▶ [The records]:
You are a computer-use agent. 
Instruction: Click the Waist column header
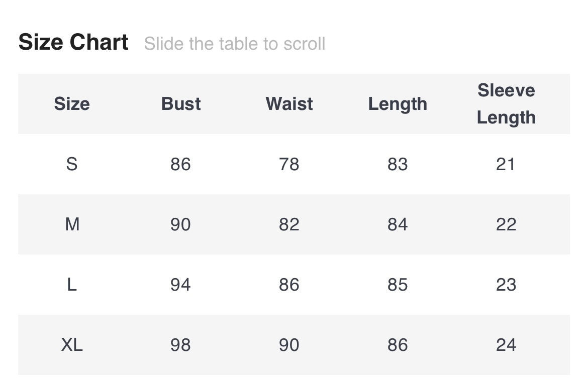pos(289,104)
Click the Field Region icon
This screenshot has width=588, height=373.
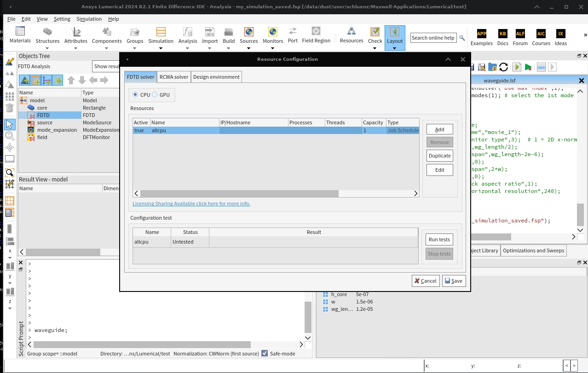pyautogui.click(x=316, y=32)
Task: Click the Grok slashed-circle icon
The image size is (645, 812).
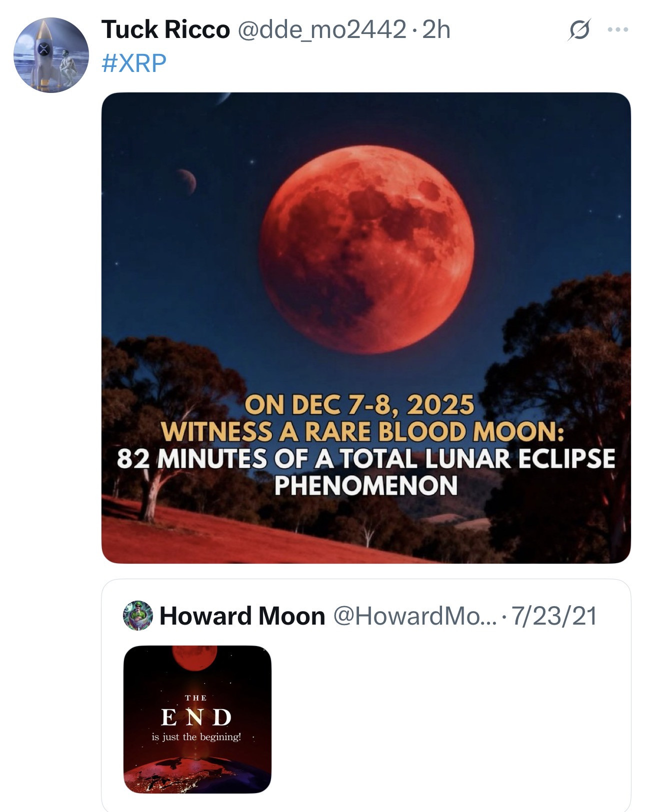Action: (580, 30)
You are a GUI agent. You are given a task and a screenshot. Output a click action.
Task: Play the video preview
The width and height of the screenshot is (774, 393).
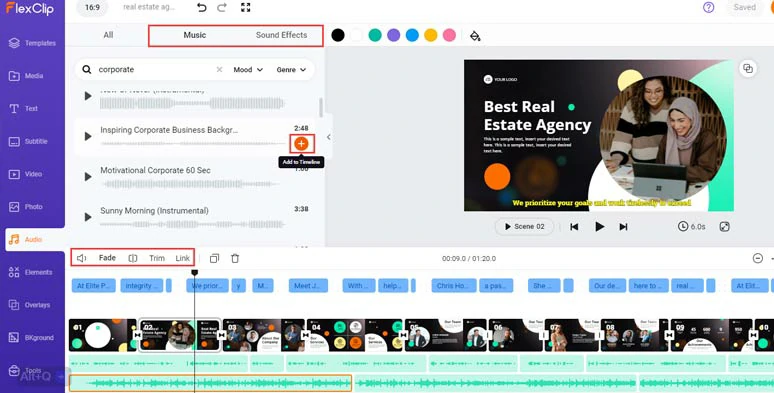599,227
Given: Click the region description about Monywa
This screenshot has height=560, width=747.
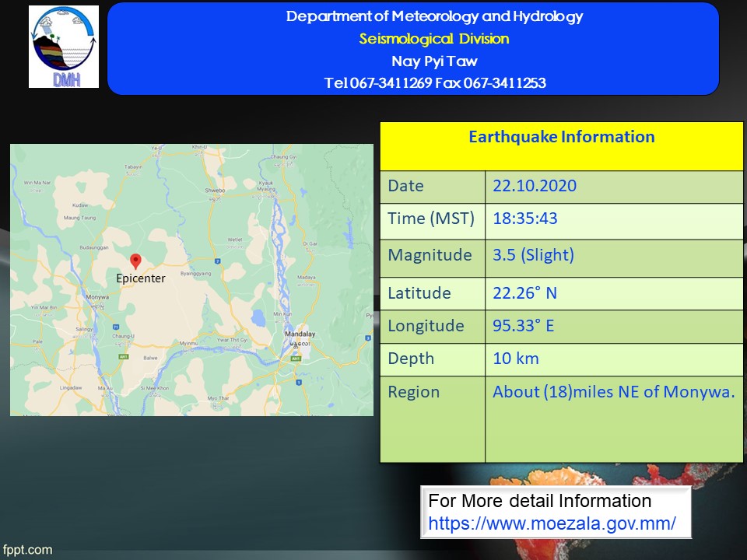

▶ [What the exercise asks]:
Reproduce the data above exactly, leaving out any picture in it.

▶ [Finished exercise]:
You are a computer-use agent. 
Instruction: Click the Waist column header
pos(289,104)
Click the Field Region icon
This screenshot has width=588, height=373.
pyautogui.click(x=316, y=32)
Task: Click the Grok slashed-circle icon
The image size is (645, 812).
Action: (580, 30)
You are a GUI agent. You are given a task and a screenshot. Output a click action.
Task: Play the video preview
The width and height of the screenshot is (774, 393).
599,227
Given: Click the region description about Monywa
This screenshot has height=560, width=747.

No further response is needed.